Catching up also!
It has been an amazingly busy year and although I
am thoroughly enjoying the sketchbook exchange I have been rather
slow to follow up with the companion blog. It's time I made an effort to get up to date I think. Here is the first of several I plan to post in the coming days.
To say that being part of this
exchange has opened up a whole new world to me would be an understatement. After many months of doing this I realize that I
have become part of an international group of kind, funny and encouraging people dedicated to recording
nature every month in different media- paint, pencil, ink or what ever takes our fancy and though we may be at different levels of experience and skill we are all equally passionate
about what we do.
Inspiration and motivation.
When I started the exchange I decided that I was going to paint and draw native plants however, after seeing the variety of work created
by my fellow "Nature Trailers", I can't help deviating now and then from that original plan. This has been one of the many benefits I've discovered from participating in this group sharing. Some other benefits are the way this project sustains my energy and increases my motivation to continue. When I see the creativity and diversity of work produced I also understand that there are no rules, really, when
it comes to recording nature in these sketchbooks.
March entry -
Giovanni’s sketchbook.
Coral fossil from the Burren, Co. Clare, Ireland. |
I knew I wanted to paint some “rocks” for Giovanni’s
sketchbook before it arrived. I was inspired by his beautiful paintings of
semi-precious stones and fossils. I brought back a coral fossil from my Irish
visit last summer when I spent a week in the Burren area - a must every time I
get back to Ireland. (Confession: I still feel a bit guilty about taking it.)
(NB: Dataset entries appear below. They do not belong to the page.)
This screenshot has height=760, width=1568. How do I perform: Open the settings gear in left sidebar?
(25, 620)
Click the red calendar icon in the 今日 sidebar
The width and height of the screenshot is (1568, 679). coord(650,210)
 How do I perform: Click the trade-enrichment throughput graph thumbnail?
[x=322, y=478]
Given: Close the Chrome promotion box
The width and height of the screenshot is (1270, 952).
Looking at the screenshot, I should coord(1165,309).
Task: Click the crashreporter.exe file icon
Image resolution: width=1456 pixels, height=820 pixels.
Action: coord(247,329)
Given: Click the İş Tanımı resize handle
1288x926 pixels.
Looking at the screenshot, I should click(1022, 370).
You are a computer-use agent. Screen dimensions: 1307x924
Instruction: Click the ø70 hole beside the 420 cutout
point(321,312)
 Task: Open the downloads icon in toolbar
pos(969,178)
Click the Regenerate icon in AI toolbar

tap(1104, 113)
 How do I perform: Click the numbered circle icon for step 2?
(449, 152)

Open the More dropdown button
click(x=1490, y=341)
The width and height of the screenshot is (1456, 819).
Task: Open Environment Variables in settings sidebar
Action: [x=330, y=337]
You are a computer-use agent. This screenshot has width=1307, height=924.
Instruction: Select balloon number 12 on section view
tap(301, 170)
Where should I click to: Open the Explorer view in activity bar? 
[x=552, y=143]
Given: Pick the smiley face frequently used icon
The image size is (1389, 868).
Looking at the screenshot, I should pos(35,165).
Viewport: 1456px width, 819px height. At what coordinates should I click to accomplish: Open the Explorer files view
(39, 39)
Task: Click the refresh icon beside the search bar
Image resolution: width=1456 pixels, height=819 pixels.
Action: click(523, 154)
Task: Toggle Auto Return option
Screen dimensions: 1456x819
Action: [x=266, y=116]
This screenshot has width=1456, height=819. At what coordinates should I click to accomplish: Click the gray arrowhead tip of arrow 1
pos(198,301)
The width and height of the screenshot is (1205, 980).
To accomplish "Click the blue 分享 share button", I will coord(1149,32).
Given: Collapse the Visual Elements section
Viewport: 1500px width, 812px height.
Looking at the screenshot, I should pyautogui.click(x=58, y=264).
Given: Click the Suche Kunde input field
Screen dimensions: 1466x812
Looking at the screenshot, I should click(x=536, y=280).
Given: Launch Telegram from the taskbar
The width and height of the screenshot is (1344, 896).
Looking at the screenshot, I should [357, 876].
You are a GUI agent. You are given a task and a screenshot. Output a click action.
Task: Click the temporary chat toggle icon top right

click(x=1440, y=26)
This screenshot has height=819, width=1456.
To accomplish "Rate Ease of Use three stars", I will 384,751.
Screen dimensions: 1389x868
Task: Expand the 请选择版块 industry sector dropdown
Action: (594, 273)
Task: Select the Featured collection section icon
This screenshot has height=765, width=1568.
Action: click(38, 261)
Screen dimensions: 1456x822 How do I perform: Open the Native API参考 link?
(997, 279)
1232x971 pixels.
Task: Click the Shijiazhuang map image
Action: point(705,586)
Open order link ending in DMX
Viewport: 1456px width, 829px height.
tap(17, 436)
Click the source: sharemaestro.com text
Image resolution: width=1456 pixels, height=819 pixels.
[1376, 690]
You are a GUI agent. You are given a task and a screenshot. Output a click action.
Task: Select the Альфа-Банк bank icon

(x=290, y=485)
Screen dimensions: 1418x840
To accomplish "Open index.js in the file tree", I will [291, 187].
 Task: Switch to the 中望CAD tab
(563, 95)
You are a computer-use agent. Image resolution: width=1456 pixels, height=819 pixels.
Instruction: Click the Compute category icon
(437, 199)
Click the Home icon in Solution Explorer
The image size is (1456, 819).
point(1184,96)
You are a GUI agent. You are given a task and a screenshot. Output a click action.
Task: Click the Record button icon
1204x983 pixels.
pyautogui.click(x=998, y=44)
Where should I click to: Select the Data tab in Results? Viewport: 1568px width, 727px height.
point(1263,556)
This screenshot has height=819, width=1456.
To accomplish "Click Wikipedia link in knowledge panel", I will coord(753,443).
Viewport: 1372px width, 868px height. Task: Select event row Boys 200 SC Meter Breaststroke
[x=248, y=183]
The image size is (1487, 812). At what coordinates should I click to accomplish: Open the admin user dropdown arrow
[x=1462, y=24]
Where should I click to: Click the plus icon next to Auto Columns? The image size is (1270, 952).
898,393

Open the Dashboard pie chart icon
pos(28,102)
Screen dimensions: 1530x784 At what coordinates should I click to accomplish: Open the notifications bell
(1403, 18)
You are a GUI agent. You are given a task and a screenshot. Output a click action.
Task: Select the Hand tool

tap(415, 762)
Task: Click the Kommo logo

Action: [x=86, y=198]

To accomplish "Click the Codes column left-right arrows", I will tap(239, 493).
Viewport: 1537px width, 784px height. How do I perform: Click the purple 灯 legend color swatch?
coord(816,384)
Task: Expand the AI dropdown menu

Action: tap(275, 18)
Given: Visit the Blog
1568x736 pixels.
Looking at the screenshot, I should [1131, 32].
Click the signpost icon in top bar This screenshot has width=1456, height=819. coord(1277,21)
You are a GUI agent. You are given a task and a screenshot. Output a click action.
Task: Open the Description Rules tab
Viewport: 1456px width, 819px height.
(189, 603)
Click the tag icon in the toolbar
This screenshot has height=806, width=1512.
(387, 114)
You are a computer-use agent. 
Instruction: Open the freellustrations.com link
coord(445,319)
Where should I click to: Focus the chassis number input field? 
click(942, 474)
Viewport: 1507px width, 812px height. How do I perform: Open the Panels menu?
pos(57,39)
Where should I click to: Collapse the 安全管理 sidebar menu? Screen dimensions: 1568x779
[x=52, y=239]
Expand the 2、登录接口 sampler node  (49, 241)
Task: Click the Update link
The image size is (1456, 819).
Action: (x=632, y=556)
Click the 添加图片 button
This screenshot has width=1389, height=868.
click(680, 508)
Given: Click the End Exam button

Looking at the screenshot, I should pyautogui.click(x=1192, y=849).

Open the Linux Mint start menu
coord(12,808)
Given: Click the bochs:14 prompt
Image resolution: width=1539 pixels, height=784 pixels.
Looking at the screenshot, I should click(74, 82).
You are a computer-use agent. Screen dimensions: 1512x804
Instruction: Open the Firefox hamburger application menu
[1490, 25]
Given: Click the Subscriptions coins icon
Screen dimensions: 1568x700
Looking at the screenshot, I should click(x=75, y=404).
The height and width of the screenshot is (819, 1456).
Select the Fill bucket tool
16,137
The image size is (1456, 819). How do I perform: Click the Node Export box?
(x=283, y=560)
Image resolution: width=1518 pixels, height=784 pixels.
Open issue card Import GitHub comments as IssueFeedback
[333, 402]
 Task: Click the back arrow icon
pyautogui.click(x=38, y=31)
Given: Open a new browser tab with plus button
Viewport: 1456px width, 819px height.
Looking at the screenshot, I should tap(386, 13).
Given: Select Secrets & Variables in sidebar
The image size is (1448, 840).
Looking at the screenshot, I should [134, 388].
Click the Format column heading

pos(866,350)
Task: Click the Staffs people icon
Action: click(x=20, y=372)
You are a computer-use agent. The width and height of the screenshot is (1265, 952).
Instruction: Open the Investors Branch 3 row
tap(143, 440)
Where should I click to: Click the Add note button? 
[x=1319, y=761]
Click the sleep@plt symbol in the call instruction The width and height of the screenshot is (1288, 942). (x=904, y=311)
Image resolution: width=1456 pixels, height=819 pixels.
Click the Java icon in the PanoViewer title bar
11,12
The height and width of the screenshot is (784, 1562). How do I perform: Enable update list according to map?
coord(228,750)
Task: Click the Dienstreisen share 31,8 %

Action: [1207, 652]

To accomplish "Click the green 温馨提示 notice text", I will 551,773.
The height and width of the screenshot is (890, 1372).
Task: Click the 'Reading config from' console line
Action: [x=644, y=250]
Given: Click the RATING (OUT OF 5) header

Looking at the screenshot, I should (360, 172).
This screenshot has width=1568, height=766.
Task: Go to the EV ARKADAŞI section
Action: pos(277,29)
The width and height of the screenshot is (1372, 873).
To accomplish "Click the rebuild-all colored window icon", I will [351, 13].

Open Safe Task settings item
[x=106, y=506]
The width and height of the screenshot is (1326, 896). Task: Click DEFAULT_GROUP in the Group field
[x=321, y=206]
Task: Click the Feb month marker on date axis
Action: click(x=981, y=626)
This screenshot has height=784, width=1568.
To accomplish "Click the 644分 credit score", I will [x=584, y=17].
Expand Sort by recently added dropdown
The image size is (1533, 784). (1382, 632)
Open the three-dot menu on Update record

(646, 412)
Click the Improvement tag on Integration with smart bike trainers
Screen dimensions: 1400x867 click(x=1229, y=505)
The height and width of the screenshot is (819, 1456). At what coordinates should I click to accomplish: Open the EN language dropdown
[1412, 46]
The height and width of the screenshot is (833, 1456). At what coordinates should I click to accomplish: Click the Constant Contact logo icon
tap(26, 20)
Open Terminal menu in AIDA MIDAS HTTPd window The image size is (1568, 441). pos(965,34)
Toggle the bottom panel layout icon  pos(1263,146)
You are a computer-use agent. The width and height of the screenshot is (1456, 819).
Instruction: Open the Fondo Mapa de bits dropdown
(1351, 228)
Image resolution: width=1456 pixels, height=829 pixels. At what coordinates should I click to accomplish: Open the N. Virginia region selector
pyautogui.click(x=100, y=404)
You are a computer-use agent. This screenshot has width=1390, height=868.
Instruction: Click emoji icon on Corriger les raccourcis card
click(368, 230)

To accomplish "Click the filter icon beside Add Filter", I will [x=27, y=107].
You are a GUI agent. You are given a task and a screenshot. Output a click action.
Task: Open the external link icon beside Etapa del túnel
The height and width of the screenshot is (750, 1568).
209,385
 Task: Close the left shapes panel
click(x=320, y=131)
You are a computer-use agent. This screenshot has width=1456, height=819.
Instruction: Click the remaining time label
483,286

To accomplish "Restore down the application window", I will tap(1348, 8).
Later back in Oregon a friend gave me some coral and, even though it probably
has no connection to the kind of coral found in Burren fossils, I included it.
It’s always a fun challenge to paint white on white and I like the way the
bleached white of the coral compliments the blue-grey of the fossil.
View of Mullaghmore with turloughs in the middle ground. |
I had been in the Mullaghmore area of the Burren National
Park to study the shrubby cinquefoil, Potentilla
fruticosa; my plant for the Irish Botanical Alphabet Exhibition, Aibítir. I found the shrub along the
shore of a large turlough on the southern side of the dramatic limestone “coil”
of Mullaghmore. I had intended to include this landscape scene in the background of
my Aibítir painting but had chickened
out in the end due to a combination of time pressure and loosing my nerve-
something I have regretted ever since. You live and learn. However, I felt braver about including it in
Giovanni’s sketchbook which I'm sure is due in no small part to the encouraging support I have experienced
from the "Nature Trailers". And for that I feel very grateful.